LISBON, March 29 (Xinhua) -- Portugal's Quorum Ballet dance company has performed in over 40 cities around the world and later this year will be creating and presenting a new piece in Beijing, China, in collaboration with Chinese entities.
"We increasingly have more projects abroad," Quorum Ballet's choreographer artistic director Daniel Cardoso told Xinhua on Wednesday. "I think internationalization makes sense because dance is a universal language," Cardoso said. "It is intuitive to me that dance is something global and not local."
He says a highlight for Quorum this year will be going to Beijing where his company will be working on a co-production with Chinese entities.

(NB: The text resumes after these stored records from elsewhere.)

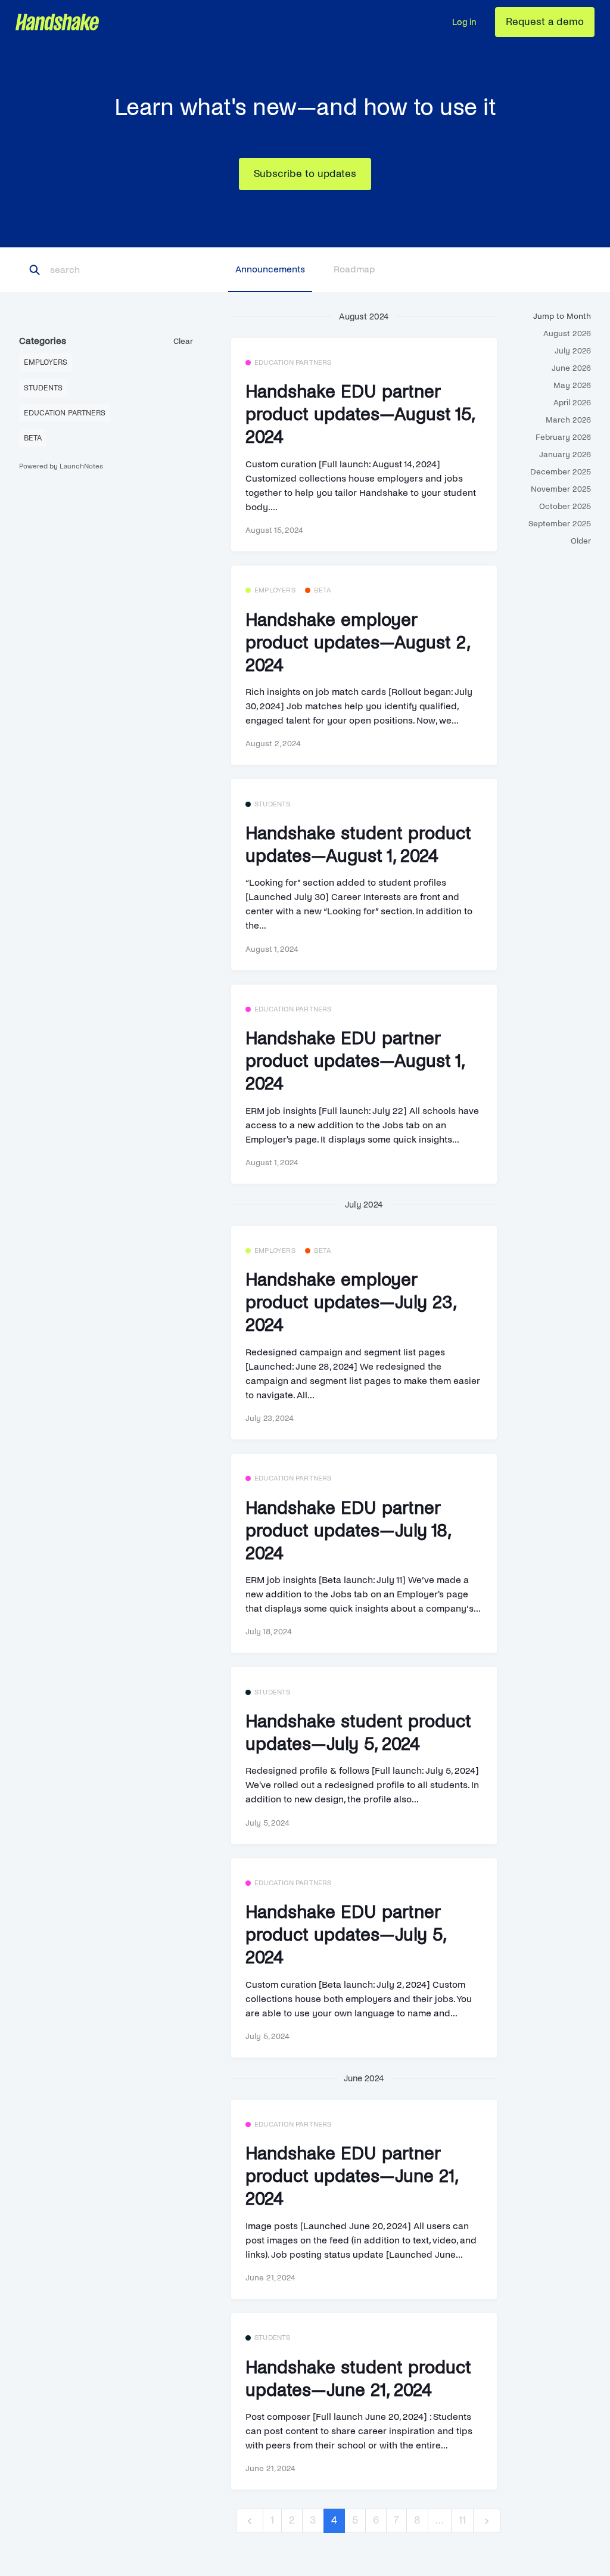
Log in (464, 22)
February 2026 (563, 437)
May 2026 (572, 385)
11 (462, 2520)
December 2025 (560, 471)
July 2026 (573, 350)
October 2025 (565, 506)
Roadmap (354, 269)
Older (581, 540)
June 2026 (571, 368)
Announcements (270, 269)
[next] (486, 2521)
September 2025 (559, 523)
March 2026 (568, 419)
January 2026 (565, 454)
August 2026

The piece, called "The Rite of Spring: Made in China" will be starring seven dancers from Quorum Ballet and seven of China's most renowned Chinese dancers, with guest choreographer Xie Xin.
Cardoso studied at the National Conservatory of Dance in Lisbon, and took scholarships at the Martha Graham School of Contemporary Dance and at the Joffrey Ballet School in New York.
He has worked with a number of international choreographers throughout his career including Martha Graham, Robert Wilson, Maurice Bejart, Itzik Galili, and Milton Meyers.
He formed the Quorum Ballet dance company in the summer of 2005, as well as the Quorum Academy.
Cardoso is not only internationalizing the country's dance scene, but also pushing the boundaries of classical and contemporary dance, as reflected in his latest piece "From Classic to Contemporary which he took to Lisbon's Cineteatro D. Joao V last weekend.
The piece, which started off with excerpts of Swan Lake interpreted by renowned ballet dancers Carlos Pinillos and Filipa Castro from the Portuguese Companhia Nacional do Bailado, had guest ballet dancers Maria Selestskaja and Teun Van Roosmalen from the Royal Ballet of Flanders perform too. This was followed by a powerful performance by contemporary Quorum dancers in "A modern perspective" about complex relationships.
"There is a struggle in Portugal for public interest in dance," Cardoso said. "So this kind of piece (mixing contemporary and classical) attracts a broad spectrum of individuals. It was about creating a balance and also attracting people to a relatively new theatre."